Frédéric II, vivant en prince oriental dans sa ville napolitaine de Lucera, dont il avait fait une industrieuse cité sarrasine, affectait un genre de vie qui devait en faire un véritable monstre aux yeux des chrétiens fanatiques. Un éléphant portait son étendard impérial, symbolisant ainsi le monde étranger à l’Europe, duquel il se réclamait. Malgré les ressources considérables que lui valaient ses domaines méditerranéens, il se trouvait en des conditions très difficiles, d’autant plus que son empire était géographiquement scindé ; sa résidence dans l’Italie méridionale se trouvait beaucoup trop en dehors du centre naturel de l’empire pour que la désorganisation ne se mit pas dans l’ensemble du grand corps : Rome et les villes lombardes que l’empereur allemand rencontrait sur son chemin s’ajoutaient souvent au multiple rempart des Alpes pour empêcher ou retarder sa marche. Le monde germanique et son maître officiel étaient si éloignés l’un de l’autre que les populations allemandes apprirent à se passer de leur gouvernement, et les cités commerçantes en profitèrent avec le plus grand zèle pour assurer leurs franchises et la liberté de leurs relations entre elles.
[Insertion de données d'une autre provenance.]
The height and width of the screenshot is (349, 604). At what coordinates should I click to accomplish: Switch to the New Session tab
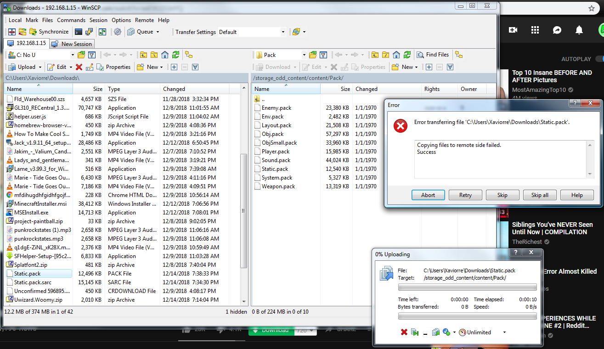pos(72,44)
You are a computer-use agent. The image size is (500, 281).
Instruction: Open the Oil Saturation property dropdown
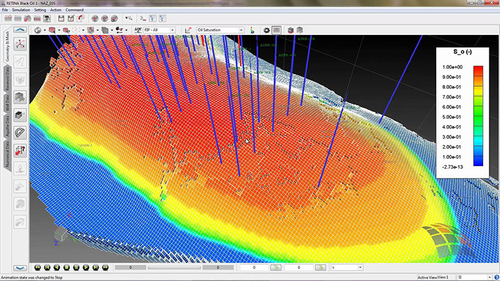(220, 30)
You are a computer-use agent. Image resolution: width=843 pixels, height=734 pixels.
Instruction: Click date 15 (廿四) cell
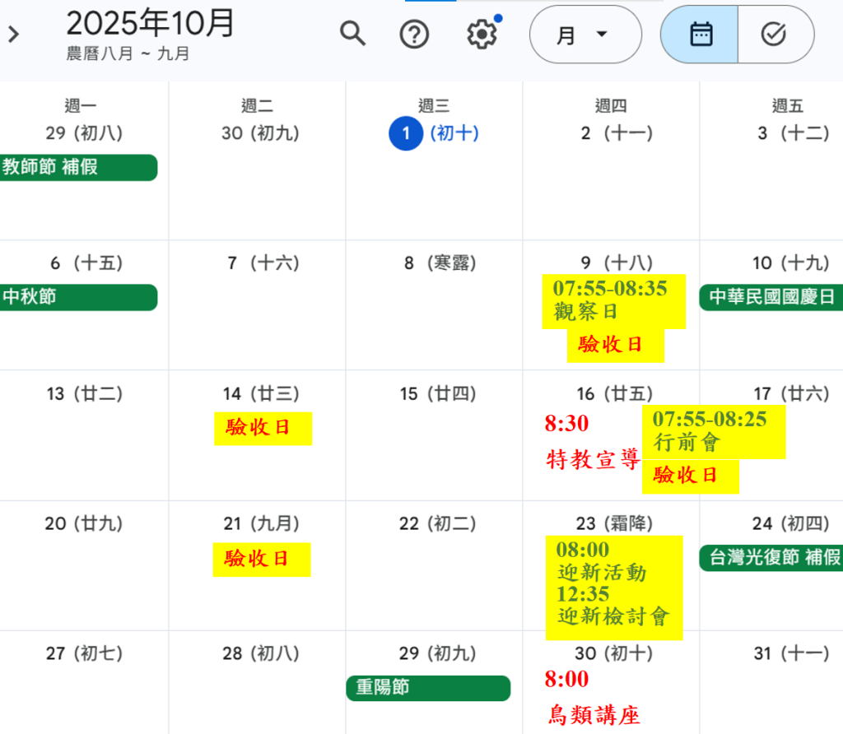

Mais il était impossible que par contre coup l’empereur ne subît affront ou dommage. En effet, après la défaite et la mort de Frédéric II (1350), la race des Hohenstaufen, condamnée dans ses représentants à la vie d’aventures, finit par s’éteindre misérablement, et le pape, victorieux dans une lutte qui durait depuis deux cents ans et voulant extirper l’hérésie qu’avaient tolérée les princes allemands, confia la domination des « Deux-Siciles » à l’âpre et mauvais Charles d’Anjou : il attendait de ce roi des services analogues à ceux que son oncle, le monarque français, avait déjà rendus lors de l’écrasement des Albigeois.

Les anciennes provinces latinisées de la Gaule méridionale, de Marseille à Toulouse, moins souvent parcourues par les barbares que les plaines du Nord, s’étaient assez bien défendues contre les brutalités

  1. Ch. de la Roncière, Un Inventaire de Bord en 1294, Bibliothèque de l’Ecole des Chartes, 1897.